So I want to talk about something that’s bothered me since I read about it. It’s about the 13yo boy in Kano sentenced to 10yrs in prison for blasphemy.
Like a lot of us, I read it and it saddened me, but i was determined to unlook. There’s so much in this country to get one down, and in a lot of instances we have to choose between the paralysis of helpless despair and the stoicism of propelling onwards with our lives.
However, the larger systemic things that militate against us as Nigerians manifest themselves also in small ways. Indeed, the endless killings in different parts of the country and the ease with which we condemn young lives to death or cruel sentences are one and the same.
The God that many of us profess to worship is allegedly a God of Mercy. The word “mercy” appears no less than 113 times in the Quran because 113/114 of the chapters begin with a pronouncement of God’s mercy. We, however, made in his image, do not mirror this quality. Why is that?

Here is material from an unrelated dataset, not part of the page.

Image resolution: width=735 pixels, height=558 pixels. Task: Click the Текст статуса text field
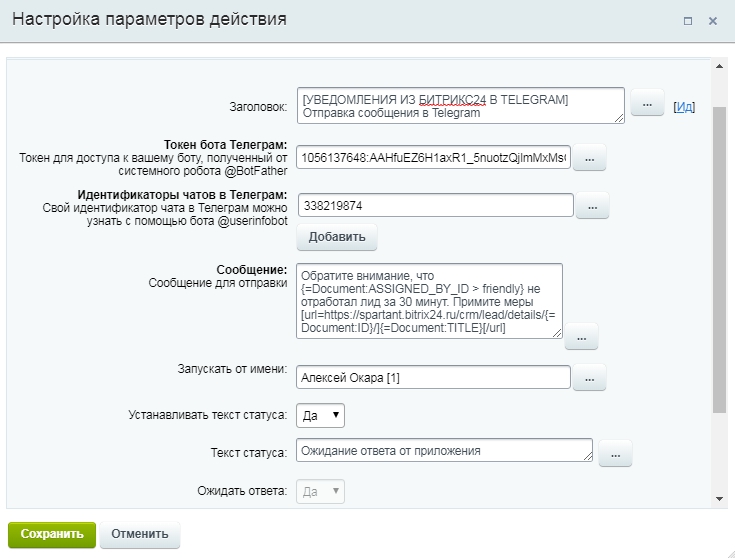(x=443, y=451)
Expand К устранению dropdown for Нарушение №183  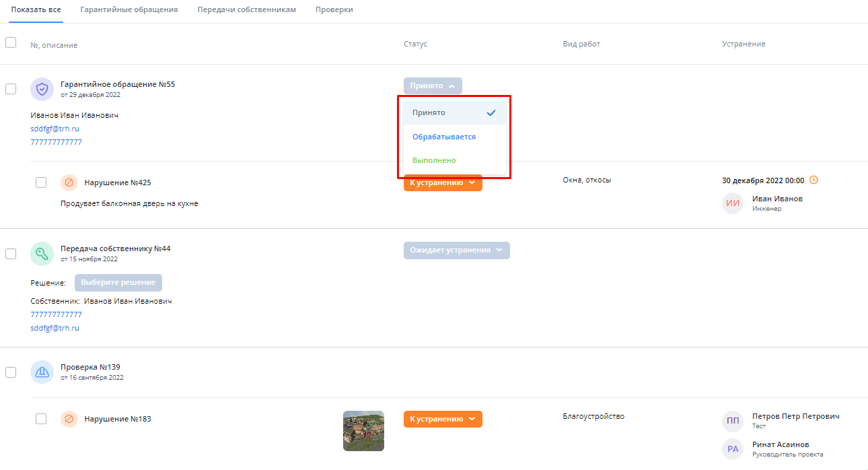[443, 419]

Even Islamic jurisprudence recognizes mercy, and the role it plays in achieving justice. If a state government has decided that its stands in the word of God to proclaim a child guilty and ultimately ruin his life, then it has chosen religious adherence over the mercy of God.
It is not an accident that we are a country where life has become so cheap to claim, for herdsmen and terrorists and even police alike. This is the link between economic injustices of mass poverty and the fire that has long been set to our values and morality.
The @AuschwitzMuseum Director wrote to @MBuhari offering to serve this young boy’s sentence. We have somehow been so inured to how cheap Nigerian lives have become that this story did not make most of us bat an eyelid. It has freed our govts to make our lives even cheaper.
And our lives will only get cheaper.